Psychologically-speaking it feels as though I have been exploring the issues facing general practice with a group of like-minded colleagues. They are often funnier, wittier, more experienced and more eloquent in their expressive dismay at the aspects of primary care that move and motivate them to make a collective metaphorical racket. Many of them are admirable in their integrity and the manner in which they will call into question schemes and organisations that seem to be apparently weakening and breaking general practice.
I have an admission, though. I tire of protesting. I tire of pointing out the many negative things that affect and influence the NHS. After a while I feel as though everything I read about the NHS and general practice in particular is through whatever the opposite of rose-coloured spectacles are - through darkly-tinted goggles of doom. We’re doomed. It’s all bad: it’s all going to end badly.

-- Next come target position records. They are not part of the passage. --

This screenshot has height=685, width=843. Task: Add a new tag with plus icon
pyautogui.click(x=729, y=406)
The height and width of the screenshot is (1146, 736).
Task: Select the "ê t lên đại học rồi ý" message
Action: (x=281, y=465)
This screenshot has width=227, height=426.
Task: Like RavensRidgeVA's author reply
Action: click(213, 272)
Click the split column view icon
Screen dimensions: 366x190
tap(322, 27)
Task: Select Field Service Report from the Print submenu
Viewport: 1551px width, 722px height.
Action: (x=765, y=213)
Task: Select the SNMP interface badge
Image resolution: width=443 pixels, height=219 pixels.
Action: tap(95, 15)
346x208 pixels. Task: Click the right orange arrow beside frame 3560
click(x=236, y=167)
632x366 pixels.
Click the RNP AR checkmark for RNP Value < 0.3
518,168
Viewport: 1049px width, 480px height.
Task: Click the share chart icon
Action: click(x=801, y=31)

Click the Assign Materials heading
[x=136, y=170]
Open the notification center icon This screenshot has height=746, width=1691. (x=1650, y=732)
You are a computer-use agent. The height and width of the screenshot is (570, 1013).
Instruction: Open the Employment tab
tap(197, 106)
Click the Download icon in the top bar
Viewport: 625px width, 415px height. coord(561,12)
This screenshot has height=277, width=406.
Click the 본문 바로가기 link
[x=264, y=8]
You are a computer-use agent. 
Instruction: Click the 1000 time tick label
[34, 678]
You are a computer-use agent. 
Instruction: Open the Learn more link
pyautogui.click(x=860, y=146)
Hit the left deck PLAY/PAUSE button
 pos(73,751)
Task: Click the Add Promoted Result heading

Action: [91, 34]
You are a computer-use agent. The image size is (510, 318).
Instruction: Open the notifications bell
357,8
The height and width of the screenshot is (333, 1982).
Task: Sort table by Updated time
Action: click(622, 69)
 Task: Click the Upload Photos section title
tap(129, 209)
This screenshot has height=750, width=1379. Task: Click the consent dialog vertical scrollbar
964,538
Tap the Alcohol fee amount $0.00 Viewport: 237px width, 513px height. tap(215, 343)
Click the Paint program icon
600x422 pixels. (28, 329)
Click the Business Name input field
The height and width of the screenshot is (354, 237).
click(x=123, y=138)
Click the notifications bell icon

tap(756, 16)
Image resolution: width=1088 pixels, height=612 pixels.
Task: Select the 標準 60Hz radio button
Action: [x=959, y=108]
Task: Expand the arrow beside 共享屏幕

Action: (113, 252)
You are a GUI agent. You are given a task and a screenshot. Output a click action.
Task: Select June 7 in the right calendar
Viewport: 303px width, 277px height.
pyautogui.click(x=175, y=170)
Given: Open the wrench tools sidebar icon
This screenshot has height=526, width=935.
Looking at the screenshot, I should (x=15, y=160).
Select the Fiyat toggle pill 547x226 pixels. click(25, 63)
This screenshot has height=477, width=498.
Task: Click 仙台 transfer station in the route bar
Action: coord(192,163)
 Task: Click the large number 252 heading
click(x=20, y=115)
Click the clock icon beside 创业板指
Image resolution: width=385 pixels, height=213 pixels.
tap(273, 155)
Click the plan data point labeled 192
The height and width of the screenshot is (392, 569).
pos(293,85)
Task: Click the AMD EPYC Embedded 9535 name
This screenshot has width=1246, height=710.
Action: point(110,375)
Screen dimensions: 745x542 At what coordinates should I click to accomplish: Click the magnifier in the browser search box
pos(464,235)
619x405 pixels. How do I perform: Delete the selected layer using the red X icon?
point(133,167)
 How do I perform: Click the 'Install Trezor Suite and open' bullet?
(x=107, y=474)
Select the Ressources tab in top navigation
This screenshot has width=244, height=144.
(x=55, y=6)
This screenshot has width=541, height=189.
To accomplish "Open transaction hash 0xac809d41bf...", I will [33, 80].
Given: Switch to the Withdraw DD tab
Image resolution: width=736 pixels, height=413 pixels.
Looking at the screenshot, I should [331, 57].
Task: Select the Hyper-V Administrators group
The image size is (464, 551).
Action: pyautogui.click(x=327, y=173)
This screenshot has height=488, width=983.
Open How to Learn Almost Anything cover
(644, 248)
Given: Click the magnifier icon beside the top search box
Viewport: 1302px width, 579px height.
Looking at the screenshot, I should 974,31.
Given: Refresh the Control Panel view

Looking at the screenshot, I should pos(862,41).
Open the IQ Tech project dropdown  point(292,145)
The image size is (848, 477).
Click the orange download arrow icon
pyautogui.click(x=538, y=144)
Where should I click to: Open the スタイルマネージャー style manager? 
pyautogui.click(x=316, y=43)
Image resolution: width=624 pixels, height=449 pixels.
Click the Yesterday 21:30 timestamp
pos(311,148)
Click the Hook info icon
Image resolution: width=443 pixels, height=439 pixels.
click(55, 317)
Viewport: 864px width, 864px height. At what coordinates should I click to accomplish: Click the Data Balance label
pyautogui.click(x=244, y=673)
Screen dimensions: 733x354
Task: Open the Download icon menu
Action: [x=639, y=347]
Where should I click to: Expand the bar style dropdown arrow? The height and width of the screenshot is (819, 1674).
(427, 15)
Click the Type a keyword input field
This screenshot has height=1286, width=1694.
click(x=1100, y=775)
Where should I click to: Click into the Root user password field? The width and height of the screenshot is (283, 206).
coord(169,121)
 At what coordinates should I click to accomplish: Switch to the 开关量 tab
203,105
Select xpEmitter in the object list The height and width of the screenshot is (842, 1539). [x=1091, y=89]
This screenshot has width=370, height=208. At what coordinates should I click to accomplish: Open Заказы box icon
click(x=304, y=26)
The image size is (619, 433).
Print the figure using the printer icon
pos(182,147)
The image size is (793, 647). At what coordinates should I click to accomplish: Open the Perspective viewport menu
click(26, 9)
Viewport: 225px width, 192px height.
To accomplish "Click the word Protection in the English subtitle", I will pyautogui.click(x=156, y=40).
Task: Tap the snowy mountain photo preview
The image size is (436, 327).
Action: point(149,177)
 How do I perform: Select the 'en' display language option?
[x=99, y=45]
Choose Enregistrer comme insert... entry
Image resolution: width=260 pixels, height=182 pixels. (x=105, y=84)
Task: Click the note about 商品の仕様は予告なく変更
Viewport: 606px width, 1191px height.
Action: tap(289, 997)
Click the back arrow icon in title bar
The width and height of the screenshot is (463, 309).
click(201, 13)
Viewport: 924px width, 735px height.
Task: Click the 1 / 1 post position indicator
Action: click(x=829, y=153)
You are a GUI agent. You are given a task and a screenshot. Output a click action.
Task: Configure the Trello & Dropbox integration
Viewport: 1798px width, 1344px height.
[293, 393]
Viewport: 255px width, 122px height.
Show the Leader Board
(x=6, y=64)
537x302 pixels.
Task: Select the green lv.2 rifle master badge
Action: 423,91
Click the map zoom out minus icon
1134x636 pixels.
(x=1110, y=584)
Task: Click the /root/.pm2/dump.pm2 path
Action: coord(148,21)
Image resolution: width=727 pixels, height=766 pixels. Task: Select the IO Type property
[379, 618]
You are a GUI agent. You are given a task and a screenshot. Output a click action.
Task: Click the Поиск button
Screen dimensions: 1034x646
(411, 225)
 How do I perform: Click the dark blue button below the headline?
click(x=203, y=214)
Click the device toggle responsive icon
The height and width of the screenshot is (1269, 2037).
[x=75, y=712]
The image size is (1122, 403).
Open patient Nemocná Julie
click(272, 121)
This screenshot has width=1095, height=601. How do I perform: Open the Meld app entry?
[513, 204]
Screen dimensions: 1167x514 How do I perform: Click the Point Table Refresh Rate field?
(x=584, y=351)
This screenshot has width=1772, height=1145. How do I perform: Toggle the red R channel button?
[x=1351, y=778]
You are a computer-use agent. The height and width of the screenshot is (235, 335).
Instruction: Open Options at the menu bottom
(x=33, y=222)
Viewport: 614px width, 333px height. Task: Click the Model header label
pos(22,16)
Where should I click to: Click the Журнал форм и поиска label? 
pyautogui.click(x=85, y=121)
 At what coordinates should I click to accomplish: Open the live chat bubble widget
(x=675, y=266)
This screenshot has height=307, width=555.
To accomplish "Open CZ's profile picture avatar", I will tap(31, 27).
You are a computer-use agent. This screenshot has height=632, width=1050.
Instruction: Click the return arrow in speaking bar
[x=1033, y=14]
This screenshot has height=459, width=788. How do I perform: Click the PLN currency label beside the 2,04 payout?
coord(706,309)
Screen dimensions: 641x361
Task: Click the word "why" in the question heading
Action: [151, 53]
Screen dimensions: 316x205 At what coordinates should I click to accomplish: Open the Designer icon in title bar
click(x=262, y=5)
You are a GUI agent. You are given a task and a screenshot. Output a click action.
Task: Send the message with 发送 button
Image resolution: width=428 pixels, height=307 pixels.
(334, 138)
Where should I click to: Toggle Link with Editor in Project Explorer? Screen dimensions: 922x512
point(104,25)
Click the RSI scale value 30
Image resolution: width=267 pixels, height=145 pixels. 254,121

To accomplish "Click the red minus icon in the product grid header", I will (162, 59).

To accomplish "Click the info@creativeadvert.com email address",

Of course one cannot move towards solutions for general practice and the wider NHS without a deep understanding of what is going wrong and has the potential to get worse. The description and exploration of problems should form the starting point, however, in moving forward towards solutions for the issues that we face, where that is possible. There may be matters of concern, such as the politicisation of the NHS that we may never be able to solve, though the BMA is trying to do just that in its #Nomoregames campaign.
Perhaps, as groups of doctors and other health professionals who care about the NHS, we should be using protests and public complaints about the state of the NHS and the policies imposed upon it as a springboard to suggestions for something better. Some of us will be suited and motivated to using the organisations and structures that already exist to change things for the better ‘from within’. I am full of respect for those who feel called to serve on committees to try to make things better for patients and grassroots doctors.
Others of us should continue to shout loudly from the sidelines, engaging in guerrilla media warfare, not just with the aim of shouting things down, though there is a certain satisfaction in having a good old moan. We should be directed and objective with what we attack, ready to offer solutions and not just criticisms.
Dr Samir Dawlatly is a former secretary of the RCGP’s adolescent health group and a GP in Birmingham.